ColBERT (Contextualized Late Interaction over BERT) is a retrieval model designed to improve the balance between accuracy and efficiency in tasks like document retrieval or question answering. Unlike standard bi-encoder approaches, which encode queries and documents into fixed-dimensional vectors and compute a single similarity score, ColBERT introduces a “late interaction” mechanism. This allows the model to compare individual token-level embeddings from the query and document, capturing finer-grained semantic relationships. The key difference lies in how interactions between queries and documents are handled: bi-encoders compute similarity once after encoding, while ColBERT delays interaction until after encoding, enabling more nuanced comparisons without excessive computational cost.

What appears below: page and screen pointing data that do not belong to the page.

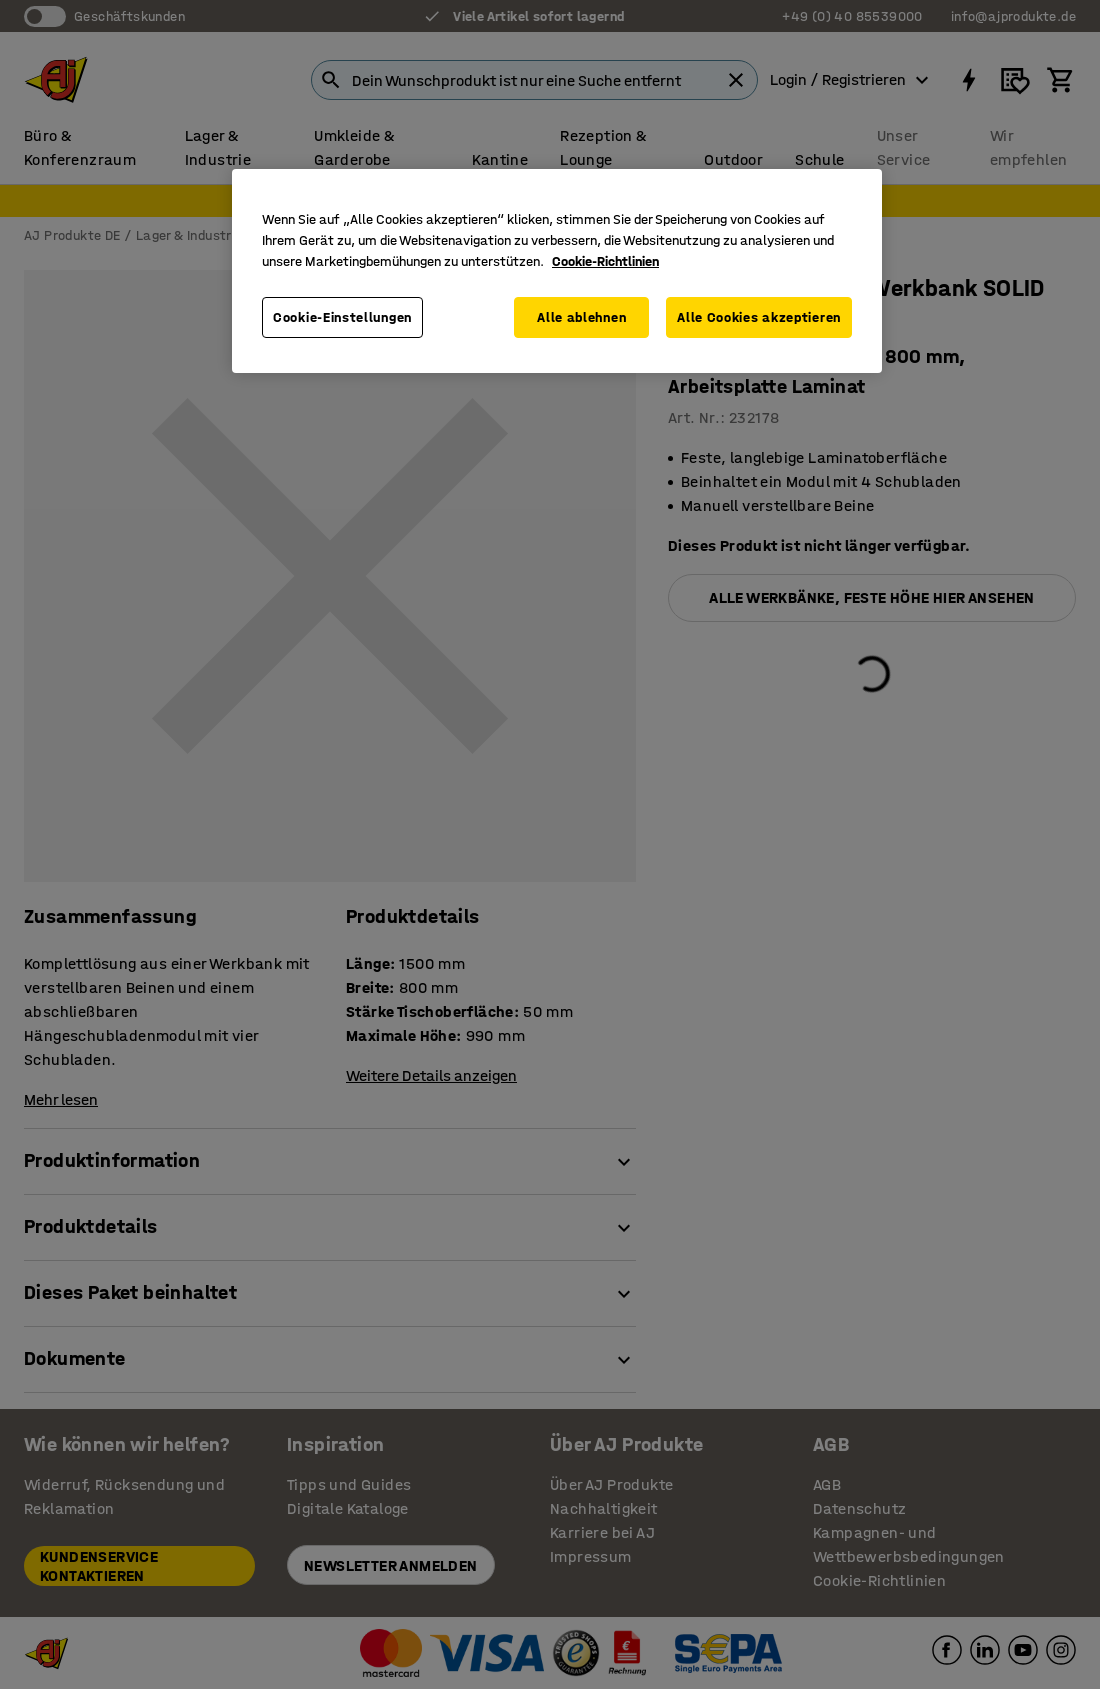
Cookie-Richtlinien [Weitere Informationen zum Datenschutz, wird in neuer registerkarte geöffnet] (605, 261)
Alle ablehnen (581, 317)
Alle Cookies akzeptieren (759, 317)
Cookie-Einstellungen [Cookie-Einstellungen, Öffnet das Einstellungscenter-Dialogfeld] (342, 317)
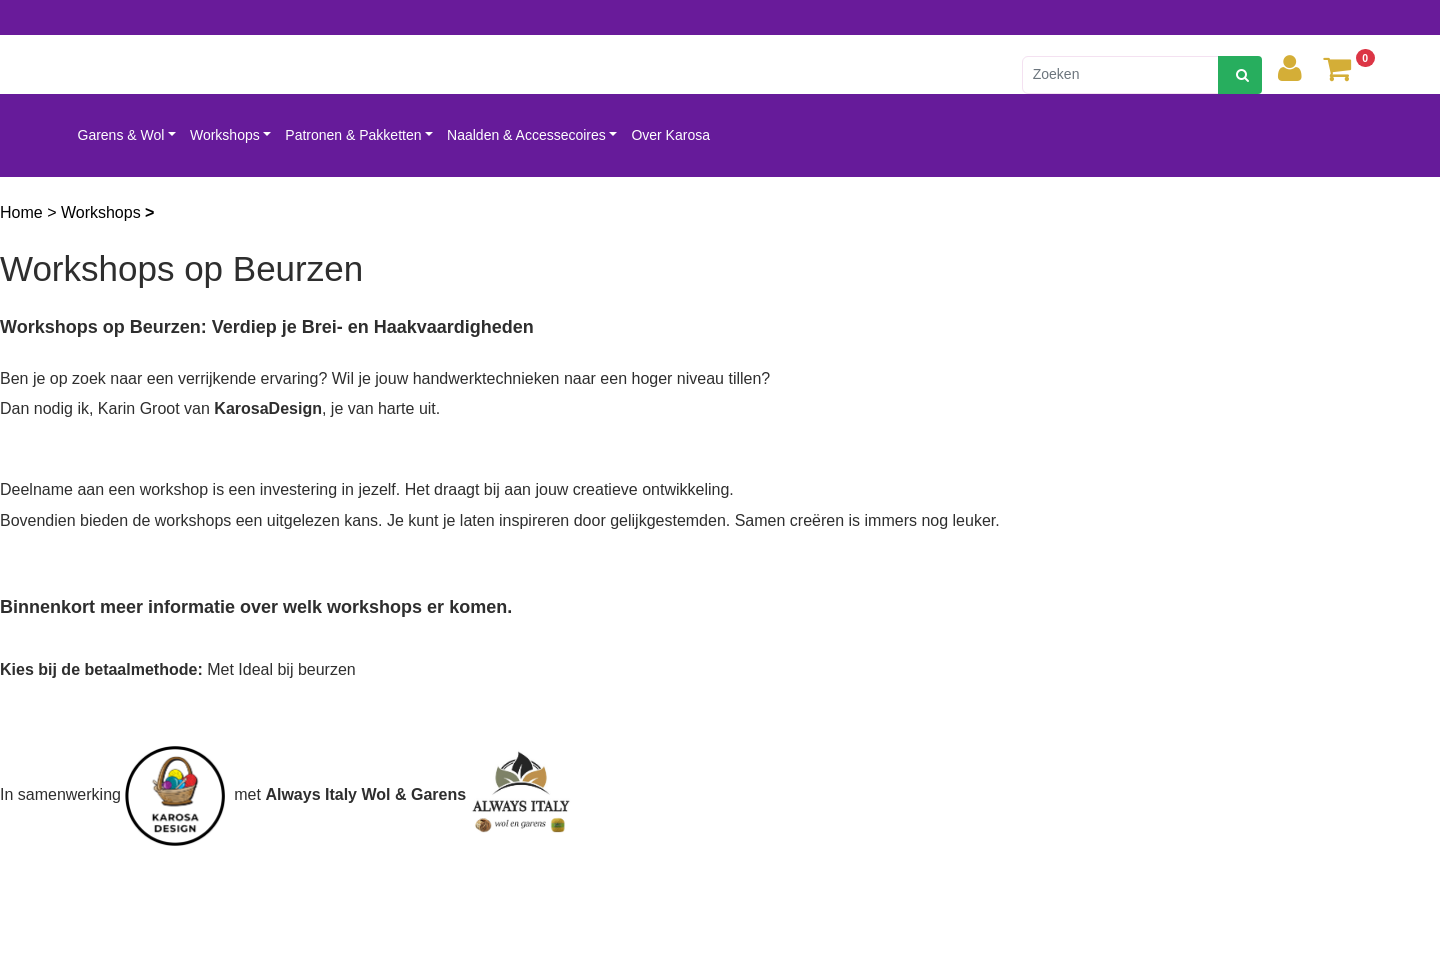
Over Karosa (670, 135)
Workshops (225, 135)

Standard bi-encoders, such as those using BERT, process queries and documents independently. For example, a query like “How to bake a cake” and a document titled “Easy dessert recipes” would each be converted into a single vector. The similarity between these vectors (e.g., via dot product) determines relevance. While efficient—since document embeddings can be precomputed—this approach risks losing context. Specific terms like “bake” or “cake” might not align well if the document focuses on “oven temperatures” or “frosting techniques” but uses different phrasing. Bi-encoders rely on the encoder to compress all semantic information into one vector, which can oversimplify complex relationships. ColBERT addresses this by generating multiple embeddings per token. Each token in the query (e.g., “bake,” “cake”) is compared to every token in the document, and the model aggregates the maximum similarities across these token pairs. This allows ColBERT to recognize that “bake” aligns with “oven” and “cake” with “recipe,” even if the document doesn’t use the exact query terms.
ColBERT maintains efficiency by leveraging precomputed document token embeddings, similar to bi-encoders, but processes queries dynamically. For instance, during retrieval, a document’s token embeddings are stored in advance, while the query’s embeddings are generated on the fly. The late interaction step—calculating per-token similarities—adds computational overhead compared to bi-encoders but remains far cheaper than cross-encoders (which process query-document pairs jointly). This makes ColBERT suitable for large-scale applications where bi-encoders might miss nuanced matches. For example, a search for “car maintenance” could retrieve a document discussing “automobile care” by matching “car” to “automobile” and “maintenance” to “care” at the token level, even if the overall document vector isn’t close to the query vector in a bi-encoder setup. By balancing granularity and scalability, ColBERT offers a middle ground for developers needing higher accuracy without sacrificing precomputation benefits.